オルガは両手いっぱいに鉢植えや包みを抱えて、にこにことご機嫌なまま城門をくぐった。



「……オルガ嬢!」



門番からの報せを受けたレオニダスが、慌てた様子で駆けつけてくる。目に入ったのは、彼女が抱える大荷物。思わず眉をひそめた。



「まさか……その荷物、全部持って歩いてきたのか?」



「うん。今日はいい天気だったし、歩いたほうが早いかなってー。荷物もね、そんな重くないよ。両手で持てばなんとかなる」



「……はぁ」



深いため息をつきながら、レオニダスはオルガの手から鉢植えのひとつをそっと受け取る。蕾はまだ固いが、花びらが薄く透明で、光を微かに反射していた。



「持ってくれるの? ありがとー。でもね、それ、もしかしたら舌がぺろって出て……べろーんって舐められるかもよ?」



「……なっ──」



咄嗟に鉢を持ち直したレオニダスが目を見開く。

隣で、オルガが小さく吹き出す。



「ふふ、冗談冗談。……たぶん」



「……!」



「大丈夫だよー。それ、観賞用。たぶんね?」



飄々と笑うオルガの顔は、いつもと変わらない。ただ、鉢から漂う得体の知れない気配に、レオニダスの眉がわずかに動く。



「これは……この前言っていた“使えそうな花”か?」



「んー、まぁ、使えるといいなってやつ。おたのしみってことで」



問いをかわすように言って、オルガは他の荷物を腕で持ち直した。



レオニダスは、それ以上は問わなかった。



「……わかった。
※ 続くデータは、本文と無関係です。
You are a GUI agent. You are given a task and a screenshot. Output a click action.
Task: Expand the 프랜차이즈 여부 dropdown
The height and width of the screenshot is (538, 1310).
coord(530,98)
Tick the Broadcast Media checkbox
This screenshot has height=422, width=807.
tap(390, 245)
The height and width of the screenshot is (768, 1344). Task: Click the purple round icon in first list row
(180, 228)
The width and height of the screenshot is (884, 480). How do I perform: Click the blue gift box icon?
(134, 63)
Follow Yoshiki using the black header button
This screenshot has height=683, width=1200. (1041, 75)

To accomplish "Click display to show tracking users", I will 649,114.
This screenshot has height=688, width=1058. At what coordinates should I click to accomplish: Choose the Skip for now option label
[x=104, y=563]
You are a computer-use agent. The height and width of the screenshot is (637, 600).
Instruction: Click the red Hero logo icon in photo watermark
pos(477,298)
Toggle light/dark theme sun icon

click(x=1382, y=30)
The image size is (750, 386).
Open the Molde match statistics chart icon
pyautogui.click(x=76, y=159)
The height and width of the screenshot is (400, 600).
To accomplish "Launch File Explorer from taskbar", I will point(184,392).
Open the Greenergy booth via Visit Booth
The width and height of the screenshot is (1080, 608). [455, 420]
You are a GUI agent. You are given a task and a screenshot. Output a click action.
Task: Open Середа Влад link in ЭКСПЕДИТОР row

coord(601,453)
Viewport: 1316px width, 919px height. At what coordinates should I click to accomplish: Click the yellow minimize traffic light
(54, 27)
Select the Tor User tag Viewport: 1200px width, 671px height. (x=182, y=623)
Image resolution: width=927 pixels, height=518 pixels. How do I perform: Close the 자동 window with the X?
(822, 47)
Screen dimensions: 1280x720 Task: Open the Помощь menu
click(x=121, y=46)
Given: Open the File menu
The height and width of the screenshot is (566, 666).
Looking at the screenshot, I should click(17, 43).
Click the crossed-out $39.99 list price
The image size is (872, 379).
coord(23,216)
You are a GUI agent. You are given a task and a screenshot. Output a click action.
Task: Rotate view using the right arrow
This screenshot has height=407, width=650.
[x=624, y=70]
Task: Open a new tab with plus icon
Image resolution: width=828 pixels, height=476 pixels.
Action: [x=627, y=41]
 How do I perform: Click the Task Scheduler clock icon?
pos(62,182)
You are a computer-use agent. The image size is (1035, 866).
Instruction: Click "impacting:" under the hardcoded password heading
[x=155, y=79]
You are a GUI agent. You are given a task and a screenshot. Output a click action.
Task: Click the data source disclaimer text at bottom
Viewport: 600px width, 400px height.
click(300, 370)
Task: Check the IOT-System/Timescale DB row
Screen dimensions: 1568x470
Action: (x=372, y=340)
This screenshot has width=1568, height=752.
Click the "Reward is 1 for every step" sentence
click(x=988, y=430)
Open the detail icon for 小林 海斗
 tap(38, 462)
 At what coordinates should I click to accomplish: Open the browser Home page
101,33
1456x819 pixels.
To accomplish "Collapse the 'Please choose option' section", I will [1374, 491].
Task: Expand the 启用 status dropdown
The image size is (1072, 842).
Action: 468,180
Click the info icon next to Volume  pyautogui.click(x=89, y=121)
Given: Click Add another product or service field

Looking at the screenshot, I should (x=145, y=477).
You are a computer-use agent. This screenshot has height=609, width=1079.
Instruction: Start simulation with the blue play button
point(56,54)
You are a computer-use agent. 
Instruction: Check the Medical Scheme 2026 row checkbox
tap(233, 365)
とりあえず騎士団塔へ。そこでどうすればいいのか聞かせてくれ」



「はーい。あと、置く場所ちょっと工夫しなきゃならないからみんなで会議だねぇ」



***





「で、この鉢植えをどうしたらいいんだ?」



騎士団塔の執務室で、ルーカスが机に置かれた透明な蕾の鉢植えをじっと見つめていた。



「簡単簡単。怪しいと思ってる相手の近くに、この子と──」



オルガは袋からもう一つ、小さめの鉢植えを取り出して、透明の蕾の横に並べる。



「──この子をセットで置くだけ。並べて、なるべく日当たりのいい場所にね。暗いとこはだーめ。絶対だめ」



「それだけでいいのか?」



「うん。あとは、この子たちが教えてくれるから。ねー?」



オルガが鉢に向かってにっこり笑うと、どちらの蕾もほんの少しだけ揺れたように見えた。



「わかった。なら、この二つを”あの方”の部屋に置くよう、手配してくれ」



「セフォラに侍女のふりをさせて、移動魔法で侵入。設置までやらせます」



レオニダスが二つの鉢を丁寧に持ち上げ、執務室を出ていく。




「そうそう、騎士団塔の裏手、陽当たりのいい場所が空いていてさ、勝手ながら、そこを畑に使わせてもらうことにしたよ」



「えっ、ほんとに!?」



オルガの顔がぱっと明るくなった。



「やったー!じゃあ、時々様子見に来るね!タネ代だけもらう感じでいい?」



「経費で落ちるから、多少ぼったくられても問題ないよー」



「わーお、太っ腹。じゃあ、遠慮なく~」



ルーカスは少し声のトーンを落とし、真面目な表情で言った。



「それと、畑の件は陛下からの褒美とは別だ。だから、欲しいものがあれば別で考えておいてね」




「うーん?」

オルガは腕を組んで首をひねったが、何も思いつかず、唸るだけ唸って終わった。



そんなところに、レオニダスが無言で戻ってきた。



「よし。レオニダスも戻ってきたことだし、ちょっと畑見にいきますかねぇ」

「いえーい!!」



三人は連れ立って、陽の差す塔の裏手へと向かっていった。